— Set exercise —
Copy the items word for word, from the line containing "At what coordinates" through the end of the items, with both ends included. Omit the pictures from your copy.

Rows on where targets appear:

================================

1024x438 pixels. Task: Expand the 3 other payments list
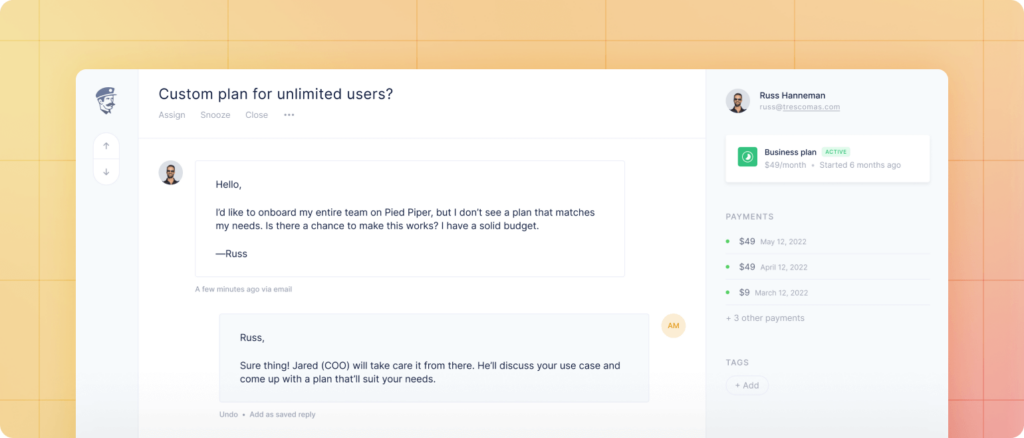pyautogui.click(x=765, y=318)
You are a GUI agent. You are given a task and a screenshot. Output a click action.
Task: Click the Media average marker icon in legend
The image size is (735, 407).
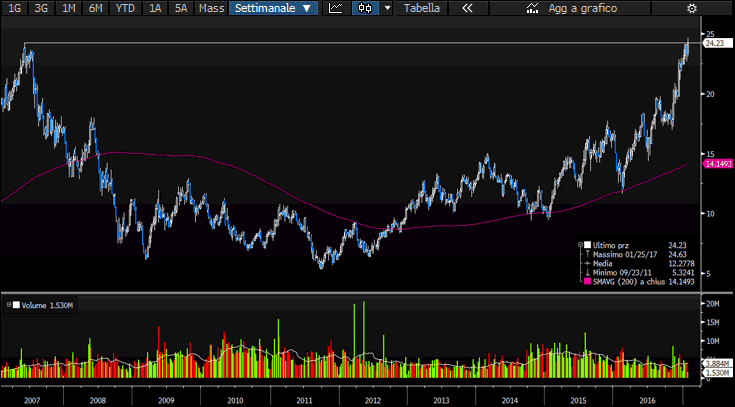coord(585,263)
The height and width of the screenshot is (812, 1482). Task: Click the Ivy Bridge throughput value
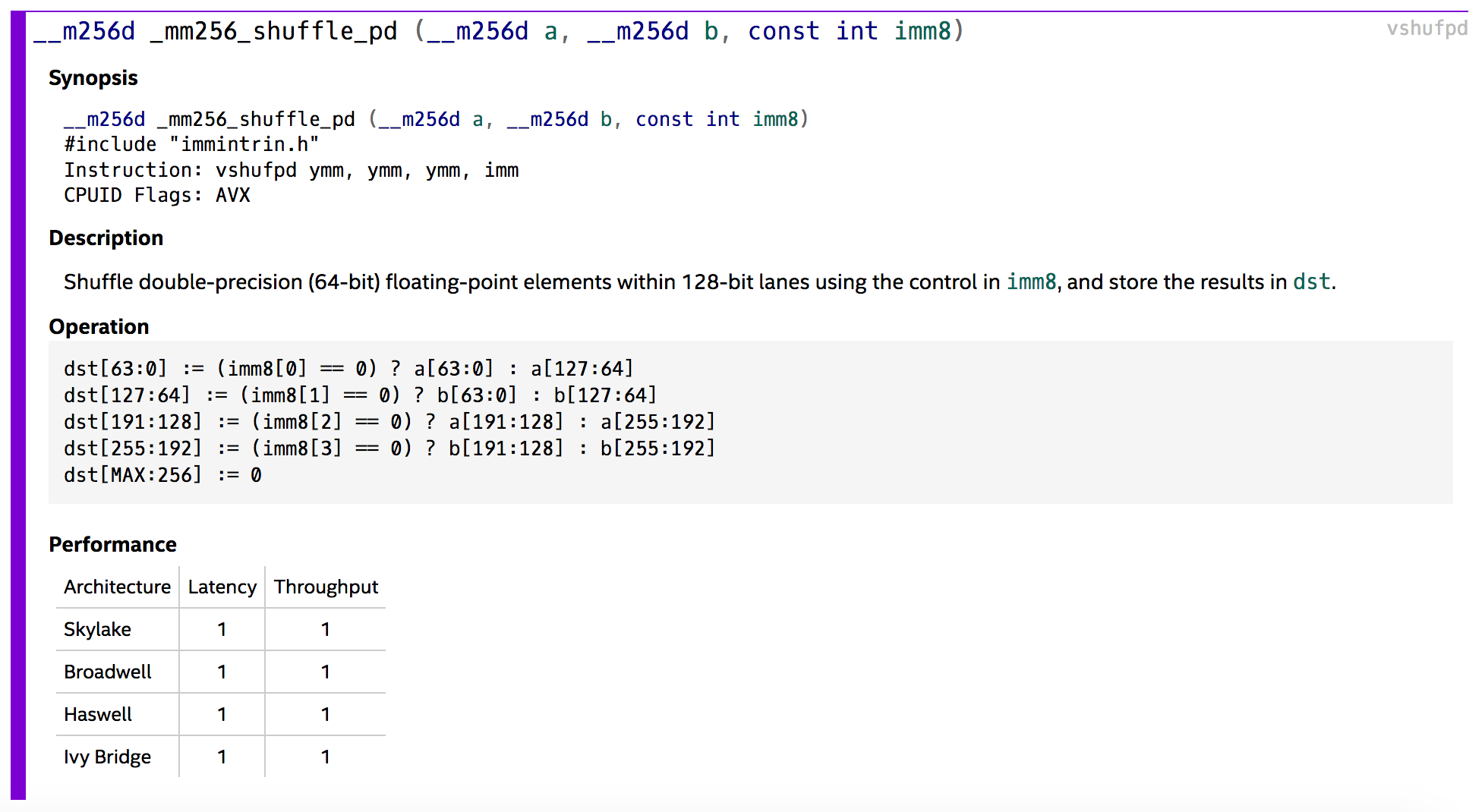pos(326,757)
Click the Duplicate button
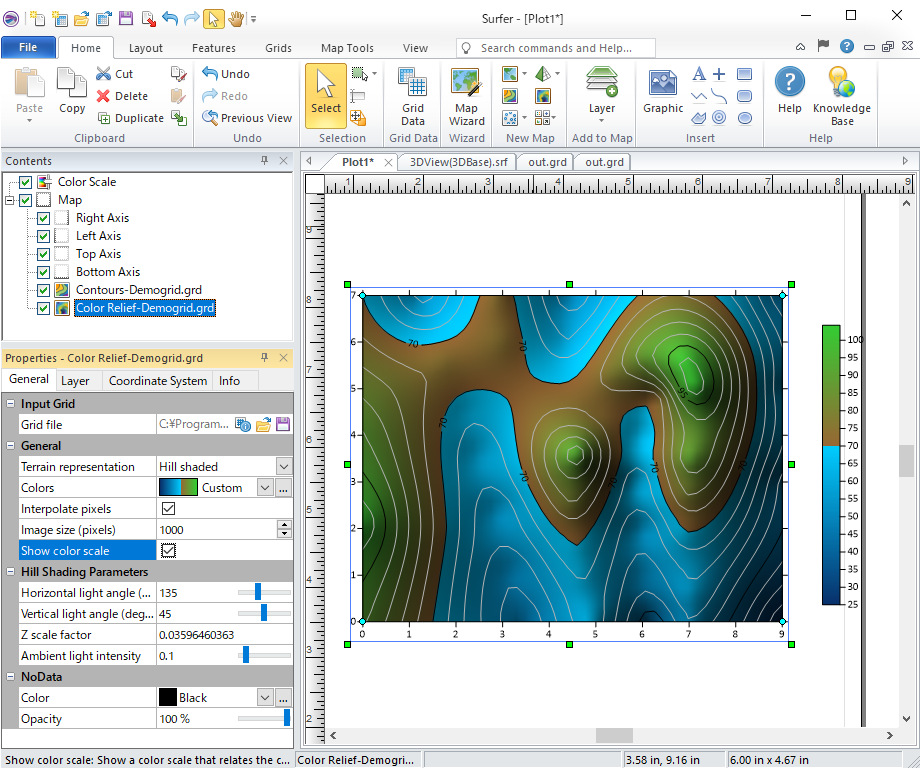 [x=130, y=118]
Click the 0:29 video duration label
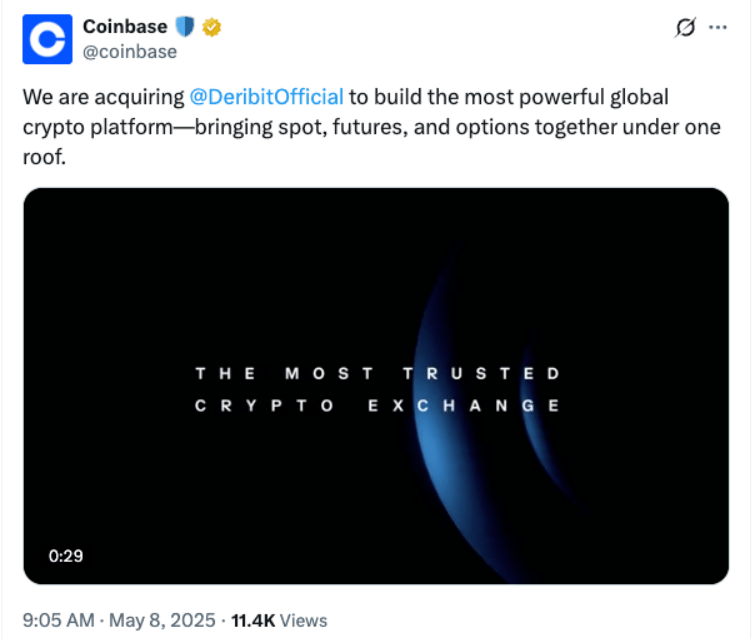Screen dimensions: 753x639 pyautogui.click(x=66, y=556)
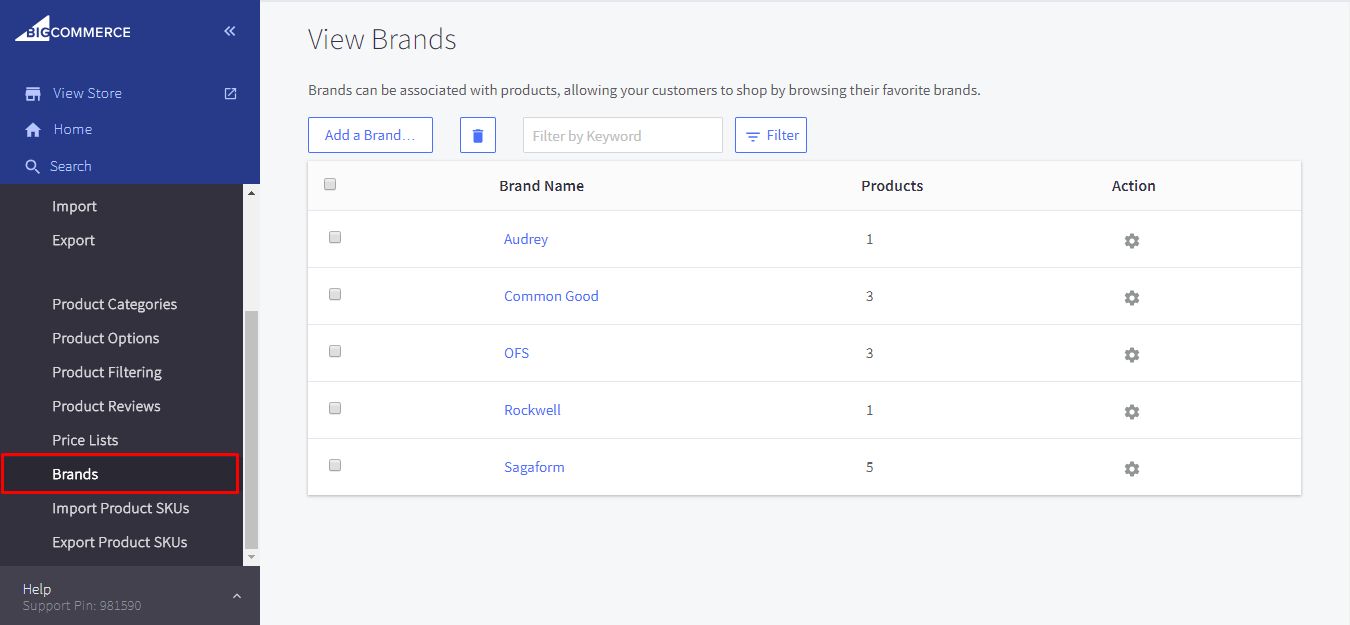Focus the Filter by Keyword field

(622, 135)
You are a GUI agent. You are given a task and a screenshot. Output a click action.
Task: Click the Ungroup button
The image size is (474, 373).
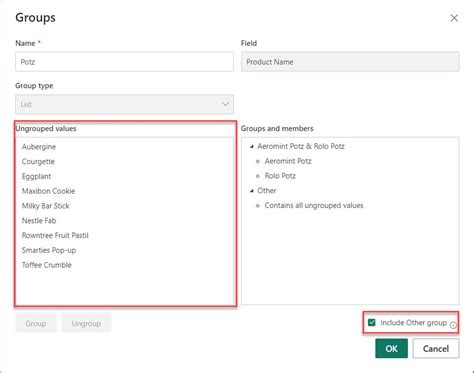click(86, 323)
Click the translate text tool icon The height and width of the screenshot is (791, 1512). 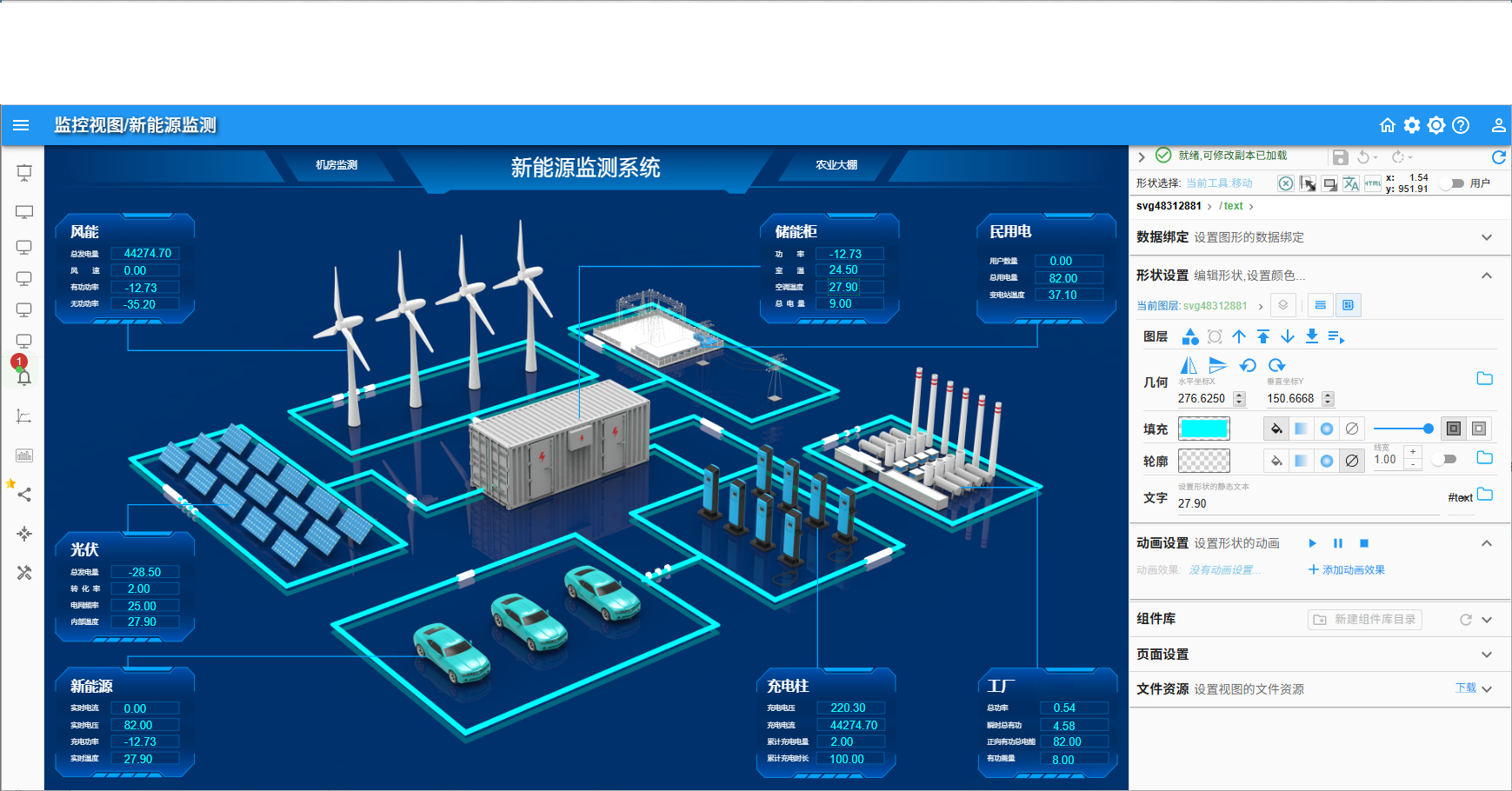click(x=1350, y=183)
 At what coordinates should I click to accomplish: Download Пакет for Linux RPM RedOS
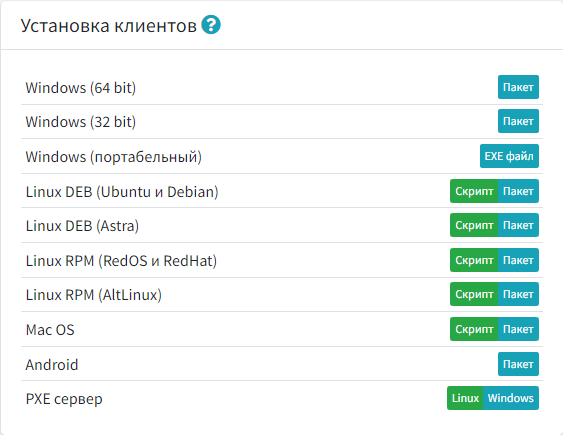[518, 260]
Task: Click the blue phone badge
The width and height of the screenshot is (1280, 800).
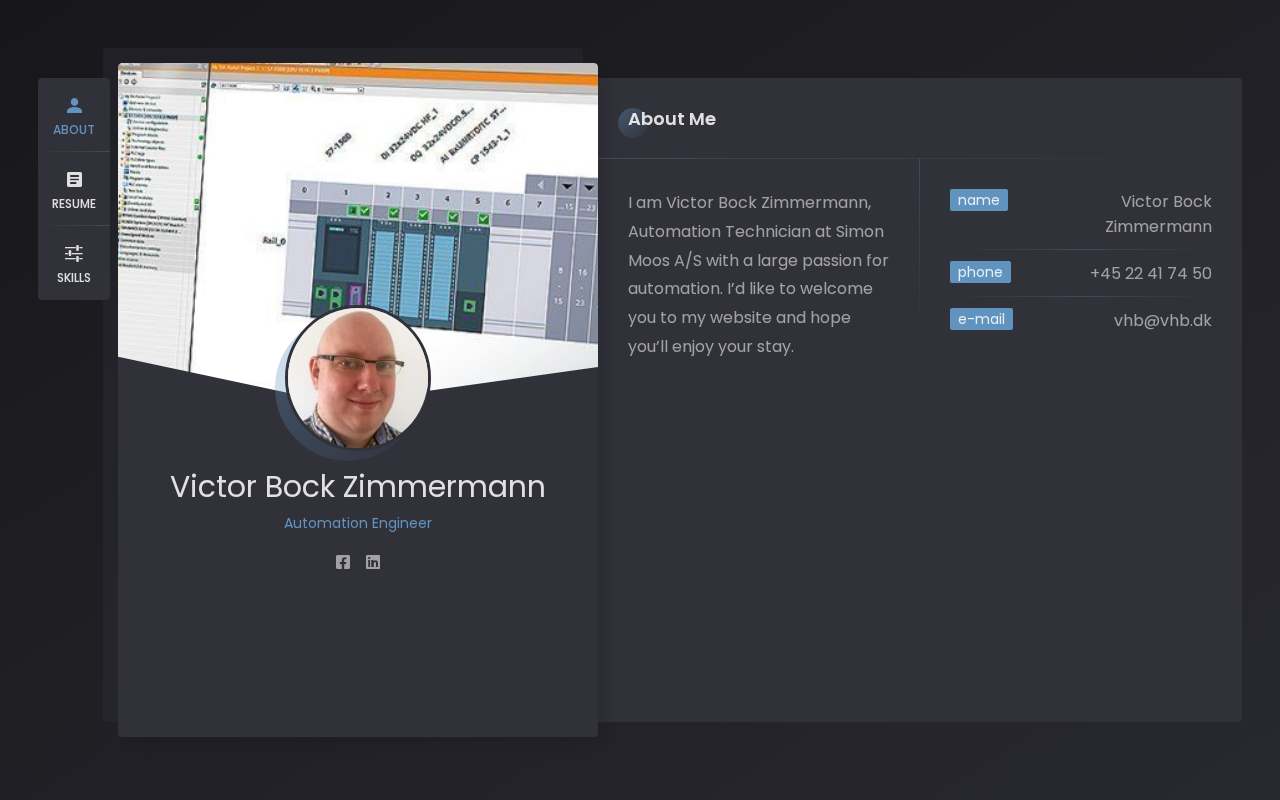Action: [980, 272]
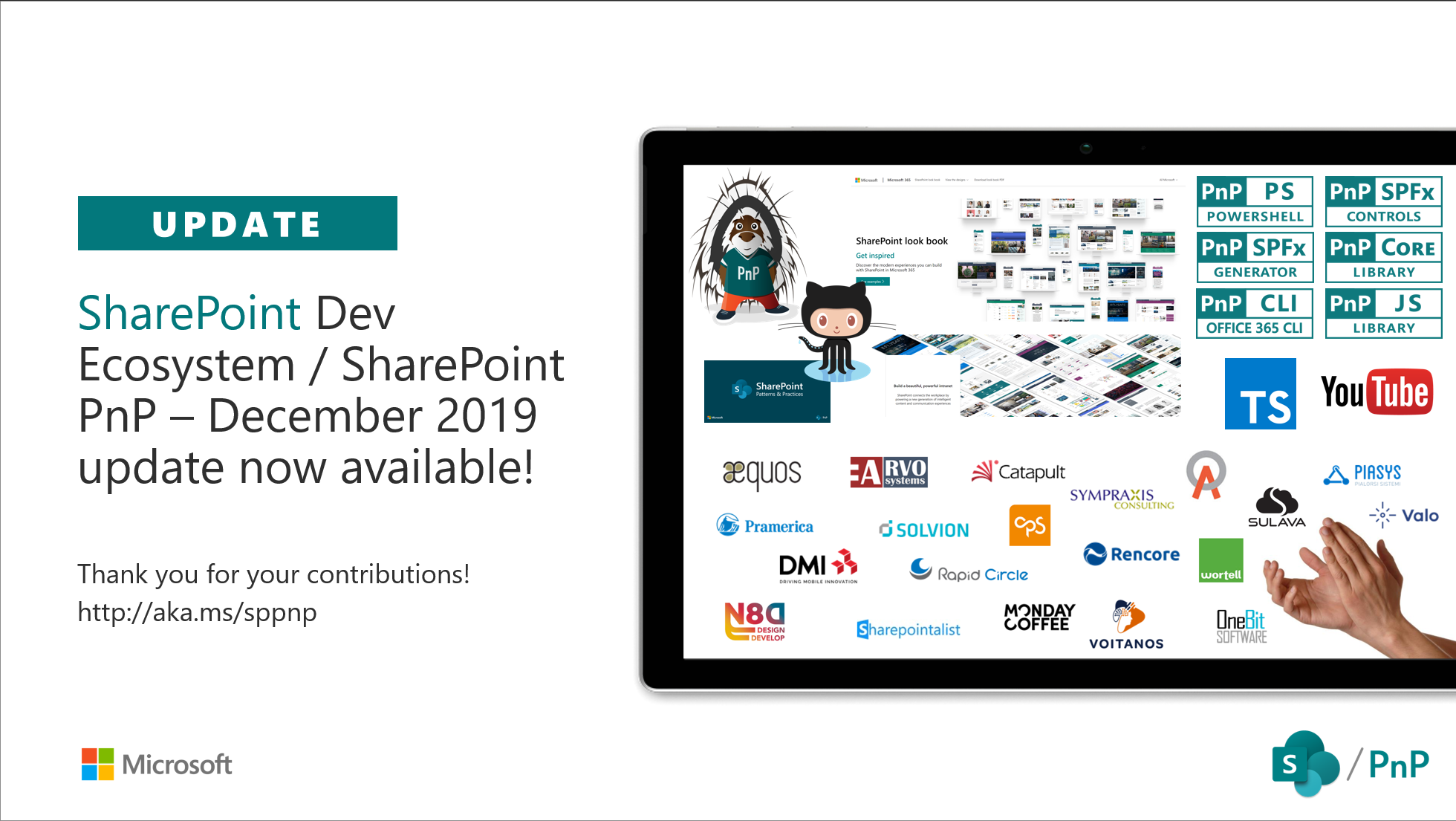Viewport: 1456px width, 821px height.
Task: Click the aka.ms/sppnp link
Action: (x=196, y=612)
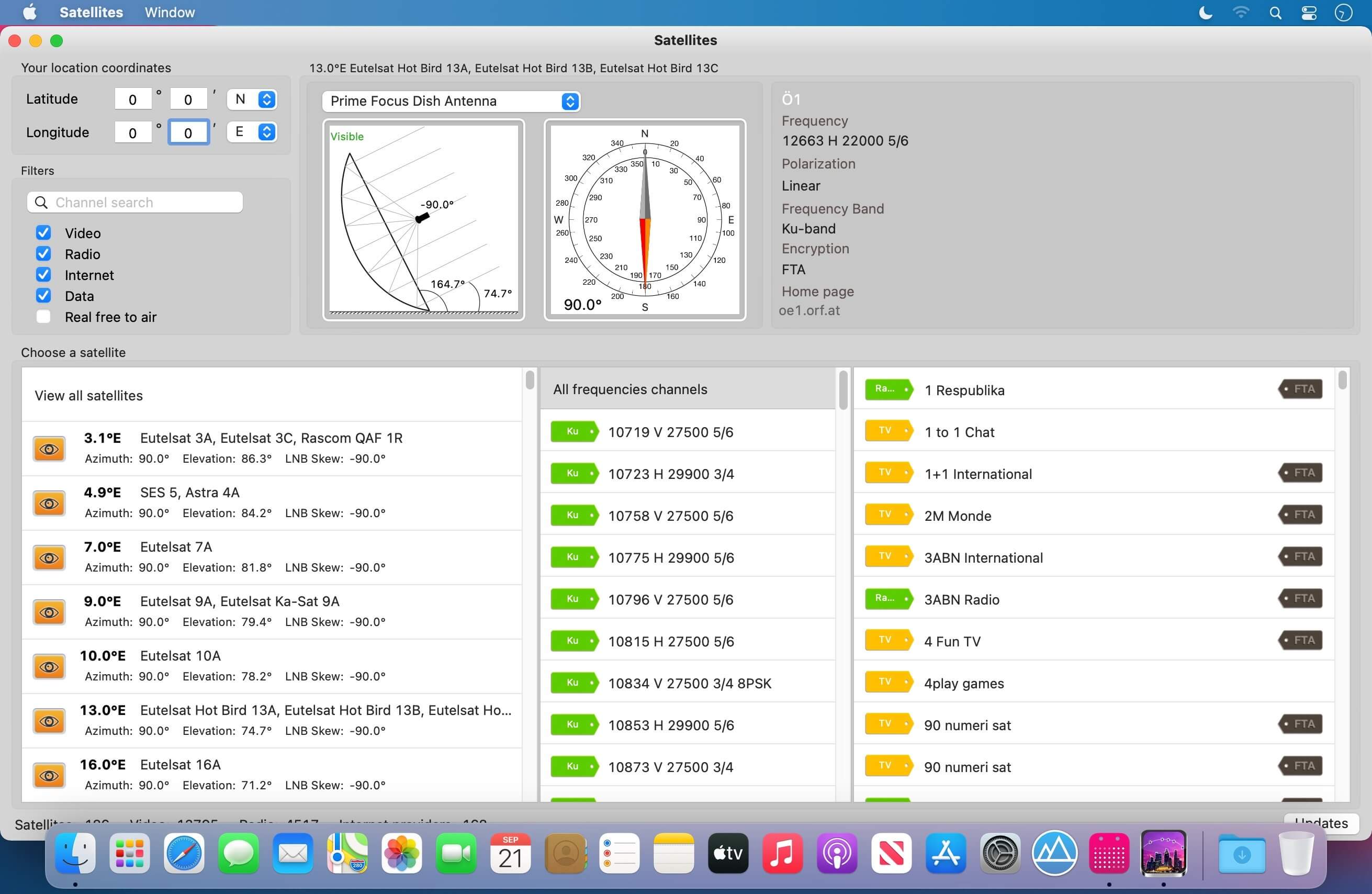
Task: Open Safari from the dock
Action: click(x=184, y=854)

================================

— Solution to this problem —
 At what coordinates should I click to accomplish: Download Пакет for Linux RPM RedOS
[518, 260]
Task: Click the blue phone badge
The width and height of the screenshot is (1280, 800).
Action: [980, 272]
Viewport: 1456px width, 821px height.
Task: Click the aka.ms/sppnp link
Action: (x=196, y=612)
Task: Open Safari from the dock
Action: click(x=184, y=854)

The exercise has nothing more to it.